Story Time Sunday - July 19, 2015

Woof, sorry this is a long one.

Haven't hung out with my bff in a long time so on Tuesday I head over to her place on a whim. While finishing up cleaning for her in-laws impending visit we start discussing my ex that I had recently started sleeping with again.

Ever since him and I broke up she has been quite vocal that she thinks we should work it out. I generally hate to voice vulnerabilities, even to those close to me, but lately I have been trying to fix that as otherwise they manifest as anger.

I explain to her that yeah, I wish him and I had worked cause fuck... I love him unconditionally I think... which is a very dangerous way to feel. He has NEVER disrespected me or made me feel badly intentionally... but his depression is so severe that he completely locks up for MONTHS at a time. During those periods I am left with a huge void I only want him to fill. It's a very lonely and painful place.

So she looks at me with utter pity and mutters "Oh, _____, I get it now... you think maybe sleeping with him is a bad idea?" Of course I know it is. So in my normal non-healthy way, I call him later that night drunk.

Highfive me. ಠ_ಠ

I state that we need to stop messing around, then I cry like a baby and let it be known that I don't think I can ever be around him frequently without falling back in love. Cue a sober conversation with him the next day. He said he was relieved I ended it as his guilt has been fueling some pretty bad self-loathing thoughts.

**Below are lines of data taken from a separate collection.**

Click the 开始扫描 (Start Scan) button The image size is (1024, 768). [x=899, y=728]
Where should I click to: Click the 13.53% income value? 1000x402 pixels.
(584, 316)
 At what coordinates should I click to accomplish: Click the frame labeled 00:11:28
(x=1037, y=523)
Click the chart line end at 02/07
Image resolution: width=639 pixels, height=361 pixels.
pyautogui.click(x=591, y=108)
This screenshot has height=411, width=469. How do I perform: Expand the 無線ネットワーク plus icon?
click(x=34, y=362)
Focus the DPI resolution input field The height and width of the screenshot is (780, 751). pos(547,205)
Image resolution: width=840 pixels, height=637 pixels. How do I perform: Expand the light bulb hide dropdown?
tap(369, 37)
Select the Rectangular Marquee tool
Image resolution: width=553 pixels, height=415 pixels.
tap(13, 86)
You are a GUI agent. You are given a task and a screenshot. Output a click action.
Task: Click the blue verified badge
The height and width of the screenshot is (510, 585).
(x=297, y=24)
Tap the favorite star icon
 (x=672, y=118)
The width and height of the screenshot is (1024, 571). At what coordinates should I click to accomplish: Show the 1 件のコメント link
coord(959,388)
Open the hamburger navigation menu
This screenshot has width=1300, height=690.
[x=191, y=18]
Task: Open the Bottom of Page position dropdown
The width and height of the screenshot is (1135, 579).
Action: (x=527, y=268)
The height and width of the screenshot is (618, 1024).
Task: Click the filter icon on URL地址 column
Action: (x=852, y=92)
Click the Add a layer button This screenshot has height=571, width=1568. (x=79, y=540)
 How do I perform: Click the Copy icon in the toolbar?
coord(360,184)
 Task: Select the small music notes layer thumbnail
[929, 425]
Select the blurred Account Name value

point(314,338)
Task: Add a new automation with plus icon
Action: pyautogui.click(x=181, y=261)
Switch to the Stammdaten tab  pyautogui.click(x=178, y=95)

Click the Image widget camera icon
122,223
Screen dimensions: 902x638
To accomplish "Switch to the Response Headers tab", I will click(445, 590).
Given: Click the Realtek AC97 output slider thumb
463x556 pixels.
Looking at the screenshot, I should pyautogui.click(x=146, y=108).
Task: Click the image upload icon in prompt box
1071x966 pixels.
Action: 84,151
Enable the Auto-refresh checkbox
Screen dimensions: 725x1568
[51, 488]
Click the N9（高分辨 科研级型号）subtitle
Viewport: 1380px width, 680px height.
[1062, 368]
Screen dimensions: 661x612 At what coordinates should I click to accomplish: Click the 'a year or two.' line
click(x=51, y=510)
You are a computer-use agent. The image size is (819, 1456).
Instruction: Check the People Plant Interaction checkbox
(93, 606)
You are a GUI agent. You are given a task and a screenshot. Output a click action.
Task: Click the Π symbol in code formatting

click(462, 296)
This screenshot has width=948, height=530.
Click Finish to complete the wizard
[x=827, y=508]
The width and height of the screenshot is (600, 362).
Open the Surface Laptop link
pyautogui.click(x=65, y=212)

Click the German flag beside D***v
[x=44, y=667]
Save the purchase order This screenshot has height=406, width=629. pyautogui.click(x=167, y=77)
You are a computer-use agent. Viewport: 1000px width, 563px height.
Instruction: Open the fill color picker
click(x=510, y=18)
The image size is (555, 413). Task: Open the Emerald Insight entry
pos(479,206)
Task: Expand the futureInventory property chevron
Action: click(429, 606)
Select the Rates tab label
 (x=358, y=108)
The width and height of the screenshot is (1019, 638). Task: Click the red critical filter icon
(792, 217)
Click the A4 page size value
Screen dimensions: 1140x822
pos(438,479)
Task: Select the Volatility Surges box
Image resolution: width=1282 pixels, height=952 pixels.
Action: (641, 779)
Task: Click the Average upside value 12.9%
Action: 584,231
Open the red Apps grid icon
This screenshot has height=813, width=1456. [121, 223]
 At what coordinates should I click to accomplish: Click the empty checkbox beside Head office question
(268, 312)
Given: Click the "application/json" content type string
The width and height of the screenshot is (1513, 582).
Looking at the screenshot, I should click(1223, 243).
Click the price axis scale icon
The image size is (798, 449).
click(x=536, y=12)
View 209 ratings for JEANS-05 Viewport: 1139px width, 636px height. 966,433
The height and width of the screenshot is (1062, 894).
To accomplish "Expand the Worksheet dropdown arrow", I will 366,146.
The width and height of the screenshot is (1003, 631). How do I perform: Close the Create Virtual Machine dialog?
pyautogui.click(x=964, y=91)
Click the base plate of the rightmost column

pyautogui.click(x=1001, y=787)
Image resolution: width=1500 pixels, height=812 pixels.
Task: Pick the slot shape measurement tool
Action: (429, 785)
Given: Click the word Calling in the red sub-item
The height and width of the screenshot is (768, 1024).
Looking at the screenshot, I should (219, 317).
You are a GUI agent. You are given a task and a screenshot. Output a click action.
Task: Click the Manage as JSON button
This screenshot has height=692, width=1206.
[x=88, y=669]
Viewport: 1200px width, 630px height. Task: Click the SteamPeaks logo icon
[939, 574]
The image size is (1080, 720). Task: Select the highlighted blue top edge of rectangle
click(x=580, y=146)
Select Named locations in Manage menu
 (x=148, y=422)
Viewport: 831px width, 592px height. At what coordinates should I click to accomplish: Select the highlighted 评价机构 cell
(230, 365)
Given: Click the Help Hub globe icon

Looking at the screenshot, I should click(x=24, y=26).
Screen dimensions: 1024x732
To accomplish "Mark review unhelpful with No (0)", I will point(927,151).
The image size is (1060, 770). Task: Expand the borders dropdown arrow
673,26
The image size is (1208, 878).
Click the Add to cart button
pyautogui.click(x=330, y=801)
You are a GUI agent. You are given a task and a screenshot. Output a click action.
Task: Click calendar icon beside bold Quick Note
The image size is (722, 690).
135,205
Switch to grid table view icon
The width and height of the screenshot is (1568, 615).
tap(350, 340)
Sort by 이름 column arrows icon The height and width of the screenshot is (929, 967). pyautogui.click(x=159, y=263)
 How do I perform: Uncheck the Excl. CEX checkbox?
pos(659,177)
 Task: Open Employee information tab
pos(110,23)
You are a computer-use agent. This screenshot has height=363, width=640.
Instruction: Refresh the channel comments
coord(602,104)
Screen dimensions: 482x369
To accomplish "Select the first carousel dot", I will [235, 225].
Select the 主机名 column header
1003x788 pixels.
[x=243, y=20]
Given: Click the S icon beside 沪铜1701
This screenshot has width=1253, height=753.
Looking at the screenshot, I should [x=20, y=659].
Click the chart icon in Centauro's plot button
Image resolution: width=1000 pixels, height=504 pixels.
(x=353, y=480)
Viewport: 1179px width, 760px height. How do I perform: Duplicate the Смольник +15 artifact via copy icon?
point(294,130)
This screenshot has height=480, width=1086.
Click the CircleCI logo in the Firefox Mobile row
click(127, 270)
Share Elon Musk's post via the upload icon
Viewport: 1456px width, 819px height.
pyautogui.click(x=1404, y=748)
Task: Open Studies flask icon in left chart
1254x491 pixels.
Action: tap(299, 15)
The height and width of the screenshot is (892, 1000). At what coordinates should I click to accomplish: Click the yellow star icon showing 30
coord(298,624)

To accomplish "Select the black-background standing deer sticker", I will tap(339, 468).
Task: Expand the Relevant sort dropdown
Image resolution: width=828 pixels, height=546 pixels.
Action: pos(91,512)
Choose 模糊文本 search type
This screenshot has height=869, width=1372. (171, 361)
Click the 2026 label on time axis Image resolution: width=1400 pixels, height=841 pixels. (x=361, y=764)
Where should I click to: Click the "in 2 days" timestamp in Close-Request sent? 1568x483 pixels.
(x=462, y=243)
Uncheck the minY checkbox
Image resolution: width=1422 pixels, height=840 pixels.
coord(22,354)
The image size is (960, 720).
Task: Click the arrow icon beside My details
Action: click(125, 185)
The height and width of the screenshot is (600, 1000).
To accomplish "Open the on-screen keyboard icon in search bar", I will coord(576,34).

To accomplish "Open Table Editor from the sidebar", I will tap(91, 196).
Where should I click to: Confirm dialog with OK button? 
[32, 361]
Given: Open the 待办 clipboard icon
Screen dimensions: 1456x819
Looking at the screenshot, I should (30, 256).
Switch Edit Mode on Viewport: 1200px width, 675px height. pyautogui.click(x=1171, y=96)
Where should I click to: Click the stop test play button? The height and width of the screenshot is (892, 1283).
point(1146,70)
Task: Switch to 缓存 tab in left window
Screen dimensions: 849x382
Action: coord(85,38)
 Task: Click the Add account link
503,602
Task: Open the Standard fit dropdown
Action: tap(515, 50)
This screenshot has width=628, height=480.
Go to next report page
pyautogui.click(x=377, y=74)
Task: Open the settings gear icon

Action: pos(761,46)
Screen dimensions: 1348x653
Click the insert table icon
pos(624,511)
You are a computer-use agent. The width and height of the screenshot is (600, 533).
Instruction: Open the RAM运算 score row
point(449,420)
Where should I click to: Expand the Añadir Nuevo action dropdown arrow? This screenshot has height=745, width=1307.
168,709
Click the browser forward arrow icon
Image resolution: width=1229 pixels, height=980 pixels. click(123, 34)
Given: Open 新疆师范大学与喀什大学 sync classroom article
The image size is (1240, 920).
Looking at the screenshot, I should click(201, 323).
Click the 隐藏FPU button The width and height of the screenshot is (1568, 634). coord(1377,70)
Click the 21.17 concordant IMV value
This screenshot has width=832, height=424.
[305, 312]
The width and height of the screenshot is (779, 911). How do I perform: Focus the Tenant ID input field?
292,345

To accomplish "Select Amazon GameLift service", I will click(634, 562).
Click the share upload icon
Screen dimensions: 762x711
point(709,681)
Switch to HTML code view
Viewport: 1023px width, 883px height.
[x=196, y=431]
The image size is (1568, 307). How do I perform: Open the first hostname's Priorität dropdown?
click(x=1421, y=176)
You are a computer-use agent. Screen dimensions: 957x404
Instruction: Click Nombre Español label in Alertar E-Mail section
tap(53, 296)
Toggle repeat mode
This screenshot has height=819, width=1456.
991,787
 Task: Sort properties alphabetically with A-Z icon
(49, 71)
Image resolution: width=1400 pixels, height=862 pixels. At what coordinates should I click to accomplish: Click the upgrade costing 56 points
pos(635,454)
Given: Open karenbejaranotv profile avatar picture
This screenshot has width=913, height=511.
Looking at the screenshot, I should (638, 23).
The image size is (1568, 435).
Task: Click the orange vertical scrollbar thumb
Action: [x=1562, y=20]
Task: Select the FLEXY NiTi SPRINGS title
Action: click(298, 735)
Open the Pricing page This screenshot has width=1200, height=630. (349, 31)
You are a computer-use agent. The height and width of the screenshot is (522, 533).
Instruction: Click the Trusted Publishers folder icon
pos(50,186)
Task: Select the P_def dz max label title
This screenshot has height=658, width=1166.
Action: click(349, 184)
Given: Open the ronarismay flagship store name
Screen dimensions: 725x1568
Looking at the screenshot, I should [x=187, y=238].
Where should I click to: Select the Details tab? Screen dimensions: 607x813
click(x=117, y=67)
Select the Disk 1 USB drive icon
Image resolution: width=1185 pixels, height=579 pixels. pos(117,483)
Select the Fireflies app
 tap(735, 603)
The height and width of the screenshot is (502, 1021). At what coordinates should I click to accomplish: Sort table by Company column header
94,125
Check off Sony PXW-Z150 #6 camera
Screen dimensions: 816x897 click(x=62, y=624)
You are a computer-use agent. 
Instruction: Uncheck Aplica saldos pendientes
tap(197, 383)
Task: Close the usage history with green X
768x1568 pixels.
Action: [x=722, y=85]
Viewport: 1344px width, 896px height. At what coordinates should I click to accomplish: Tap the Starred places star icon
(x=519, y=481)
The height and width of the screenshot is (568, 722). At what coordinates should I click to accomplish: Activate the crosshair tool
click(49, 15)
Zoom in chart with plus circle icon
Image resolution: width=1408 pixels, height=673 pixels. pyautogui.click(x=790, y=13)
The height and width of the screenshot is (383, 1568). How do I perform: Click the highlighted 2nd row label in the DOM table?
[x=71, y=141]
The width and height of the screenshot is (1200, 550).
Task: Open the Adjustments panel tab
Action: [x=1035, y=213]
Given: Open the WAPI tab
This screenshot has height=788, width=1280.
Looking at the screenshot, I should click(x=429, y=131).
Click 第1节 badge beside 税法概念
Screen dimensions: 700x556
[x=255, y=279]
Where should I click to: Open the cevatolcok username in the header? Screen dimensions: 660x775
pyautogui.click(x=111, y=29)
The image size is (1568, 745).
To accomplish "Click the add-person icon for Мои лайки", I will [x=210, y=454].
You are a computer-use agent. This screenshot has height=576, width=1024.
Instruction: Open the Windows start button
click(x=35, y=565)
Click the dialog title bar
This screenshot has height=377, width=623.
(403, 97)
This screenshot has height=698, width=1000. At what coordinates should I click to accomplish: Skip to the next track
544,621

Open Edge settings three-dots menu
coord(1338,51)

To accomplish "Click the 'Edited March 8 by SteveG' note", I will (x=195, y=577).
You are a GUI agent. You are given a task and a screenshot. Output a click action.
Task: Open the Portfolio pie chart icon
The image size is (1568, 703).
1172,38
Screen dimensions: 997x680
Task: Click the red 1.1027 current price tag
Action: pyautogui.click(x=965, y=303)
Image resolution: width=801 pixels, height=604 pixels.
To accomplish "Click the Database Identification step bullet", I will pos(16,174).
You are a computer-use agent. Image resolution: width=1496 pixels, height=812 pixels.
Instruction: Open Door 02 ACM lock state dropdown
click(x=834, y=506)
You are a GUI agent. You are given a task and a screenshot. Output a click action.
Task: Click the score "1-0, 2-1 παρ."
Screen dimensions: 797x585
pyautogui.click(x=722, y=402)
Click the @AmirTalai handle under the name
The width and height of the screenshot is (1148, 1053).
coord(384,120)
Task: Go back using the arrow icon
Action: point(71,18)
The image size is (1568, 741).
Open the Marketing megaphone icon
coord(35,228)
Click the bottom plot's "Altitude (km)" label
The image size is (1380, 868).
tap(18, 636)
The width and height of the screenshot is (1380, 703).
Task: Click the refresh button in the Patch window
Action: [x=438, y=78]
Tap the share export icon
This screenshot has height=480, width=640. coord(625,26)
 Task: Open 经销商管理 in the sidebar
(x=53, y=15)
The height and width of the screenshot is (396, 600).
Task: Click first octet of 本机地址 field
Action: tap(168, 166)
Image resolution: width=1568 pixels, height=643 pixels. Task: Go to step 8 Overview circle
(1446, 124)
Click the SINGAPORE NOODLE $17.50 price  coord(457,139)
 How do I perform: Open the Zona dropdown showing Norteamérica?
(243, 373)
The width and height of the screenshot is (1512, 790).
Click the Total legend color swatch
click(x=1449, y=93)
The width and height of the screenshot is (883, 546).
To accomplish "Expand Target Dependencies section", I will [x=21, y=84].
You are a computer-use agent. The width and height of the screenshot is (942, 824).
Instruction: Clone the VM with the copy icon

Still pretty sad, but doing better. Had a good conversation with a guy I dated for a while recently. We discussed how some exes can be GREAT at something (with my ex it was communication), and after having such a heightened quality you never want less than that after... but if I waste time being hung up on that, I'm going to miss out on people with other "best qualities" that I may need more. I am not advocating settling, I am advocating for finding a "full package", puns aside.

tl;dr: Left the ex again, and attempting to be ok with being vulnerable and open emotionally with someone new down the road.